[WHAT IS EXPECTED] Pick up the memantine study text below where it stops and write its next passage, leaving the rows that follow it untouched.

[EXERCISE TEXT]
****

Memantine is a low-to-moderate affinity, uncompetitive N-methyl-D-aspartate (NMDA) receptor antagonist with strong voltage dependency and rapid blocking/unblocking kinetics. While preclinical evidence suggests that memantine decreases the neuronal toxicity associated with excessive activation of NMDA receptors [16] and protects against beta-amyloid-induced toxicity [17], it is not clear whether this translates into a beneficial effect in patients with AD. Memantine has been shown to be effective for the treatment of moderate to severe AD, both as monotherapy [18] and when added to a cholinesterase inhibitor [19]. However, it has not been proven to be of benefit in mild AD, based on cognitive and functional outcome measures [20, 21].
The purpose of this study was to characterize the progression of AD using 1H MRS and cognitive outcome measures in patients with mild to moderate AD treated with open-label memantine in addition to a stable-dose cholinesterase inhibitor. We compared baseline metabolite levels and ratios in mild to moderate AD subjects to those of age-matched cognitively normal control subjects. We examined correlations between baseline metabolites and ratios, functional status, and cognitive measures within AD subjects. In addition, we explored whether we could detect any differential longitudinal effect on either neurocognitive measures or spectroscopic biomarkers when memantine was added to a cholinesterase inhibitor.
Methods
Subjects
We enrolled 11 subjects, aged ≥50 years, with a diagnosis of probable AD according to NINCDS-ADRDA criteria, of mild to moderate severity based on MMSE score ≥15 and ≤26 at screening (mean MMSE score 21.9 ± 3.0), a modified Hachinski score ≤4 at screening, no other clinically significant neurologic, psychiatric, or medical illnesses, and an MRI scan performed as part of the screening procedures consistent with a diagnosis of AD, and without any findings that could confound spectroscopic analysis. AD subjects had been on a stable dose of a cholinesterase inhibitor (9 subjects on donepezil 10 mg daily and 2 subjects on galantamine 16 mg daily) for at least 3 months prior to study entry, and had not been previously treated with memantine. The study included a 24-week observational phase, wherein AD subjects continued stable-dose cholinesterase inhibitor treatment, followed by a 24-week open-label memantine phase, wherein AD subjects received open-label memantine treatment titrated to a dose of 20 mg per day, in addition to their ongoing cholinesterase inhibitor treatment. An age-matched control group of 28 cognitively normal subjects (mean MMSE score 28.4 ± 1.5) was used for comparison to baseline 1H MRS metabolites and ratios in the AD subjects.
Standard Protocol Approvals, Registrations, and Patient Consents
The study protocol (ClinicalTrials.gov Identifier NCT00551161) was approved by the North Shore-LIJ Health System Institutional Review Board. Written informed consent by a legally authorized representative as well as subject assent was obtained for each patient.

****

[DATA EXCERPTS]
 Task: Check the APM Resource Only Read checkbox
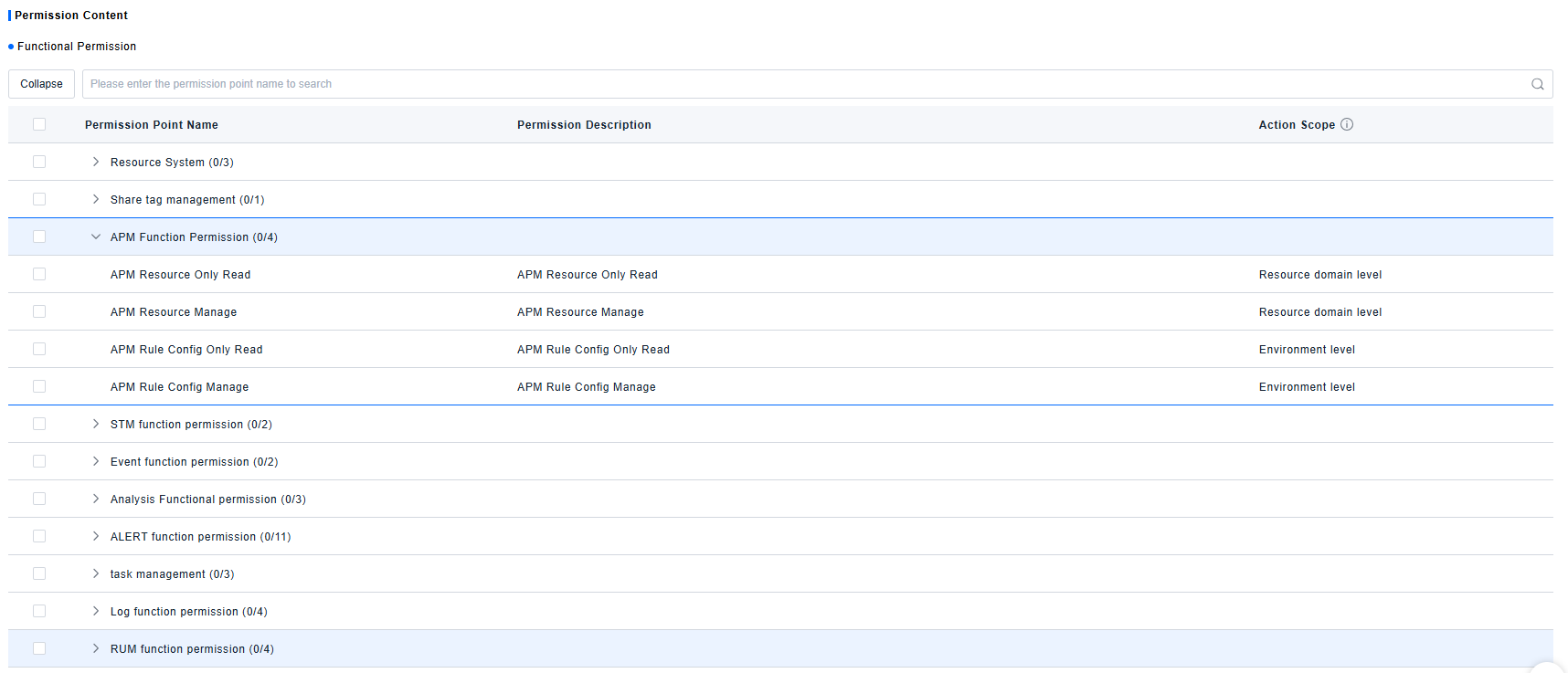pyautogui.click(x=39, y=274)
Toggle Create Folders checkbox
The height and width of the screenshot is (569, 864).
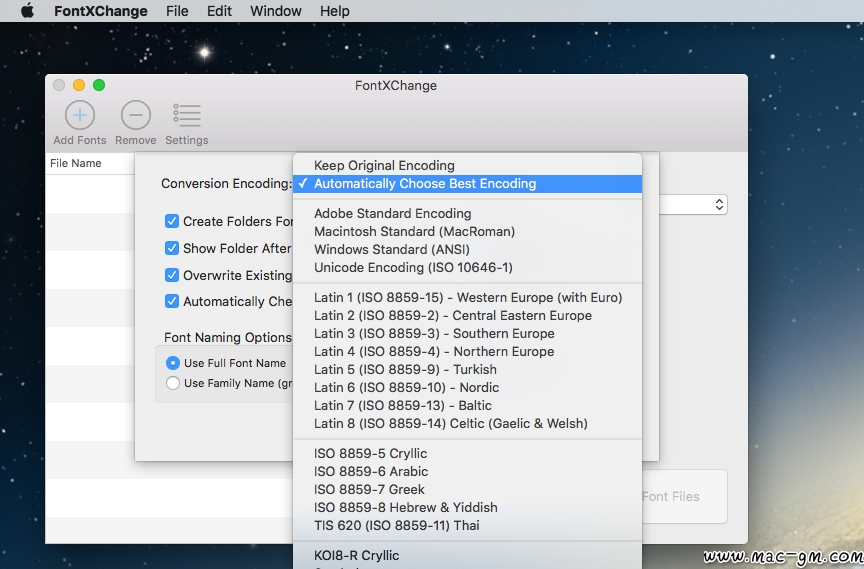click(x=172, y=221)
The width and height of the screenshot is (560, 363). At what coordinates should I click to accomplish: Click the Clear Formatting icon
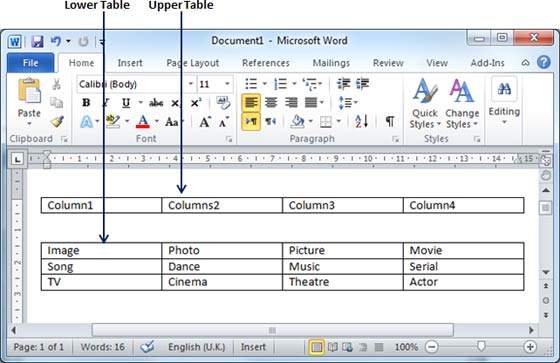point(223,103)
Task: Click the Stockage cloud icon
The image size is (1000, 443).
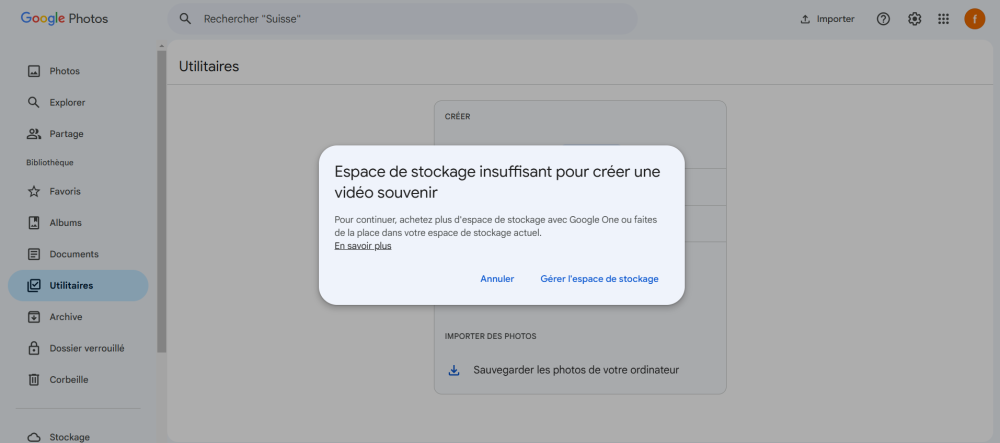Action: [x=34, y=437]
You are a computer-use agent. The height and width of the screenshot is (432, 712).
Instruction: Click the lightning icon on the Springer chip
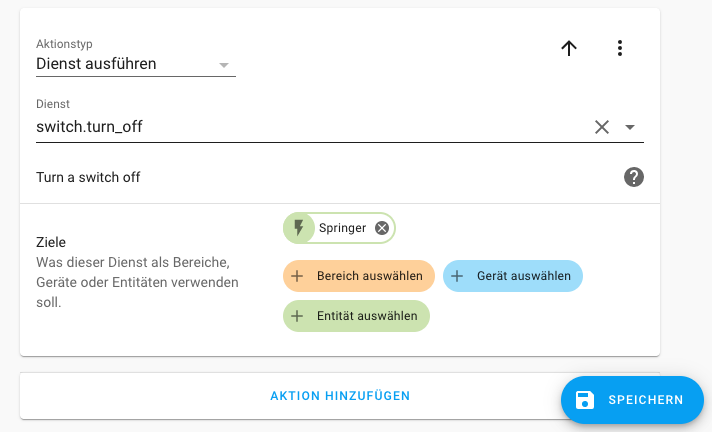298,228
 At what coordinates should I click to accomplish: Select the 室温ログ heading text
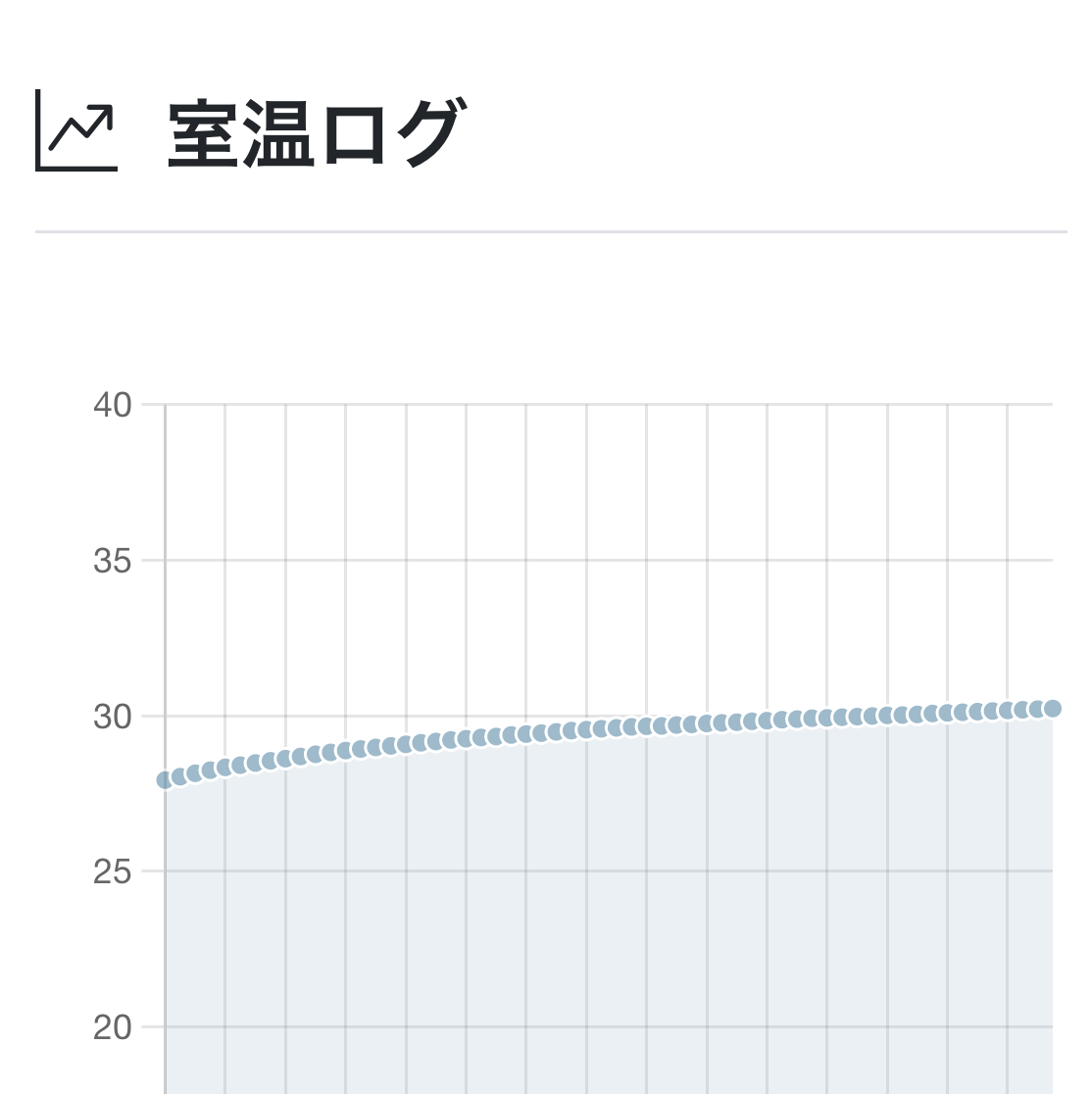(x=314, y=133)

****

[WRITTEN ANSWER]
Neurocognitive Testing
AD subjects underwent neurocognitive testing at baseline (t0), after 24 weeks of ongoing monotherapy with a stable-dose cholinesterase inhibitor (t1), and after another 24 weeks of combination therapy with memantine in addition to a stable-dose cholinesterase inhibitor (t2). The testing battery at each visit included the MMSE [22], Alzheimer's Disease Assessment Scale-Cognitive subscale (ADAS-cog) [23], Alzheimer's Disease Cooperative Study-Activities of Daily Living scale (ADCS-ADL) [24], Trails A and B [25], Animal Naming test and FAS verbal fluency tasks [26], logical memory and visual reproduction subtests from the WMS-R [27], Digit Span subtest from the WAIS-R [28], Rey-Osterrieth Complex Figure copying and recall [29], Judgment of Line Orientation test [30], and Buschke Selective Reminding test [31, 32].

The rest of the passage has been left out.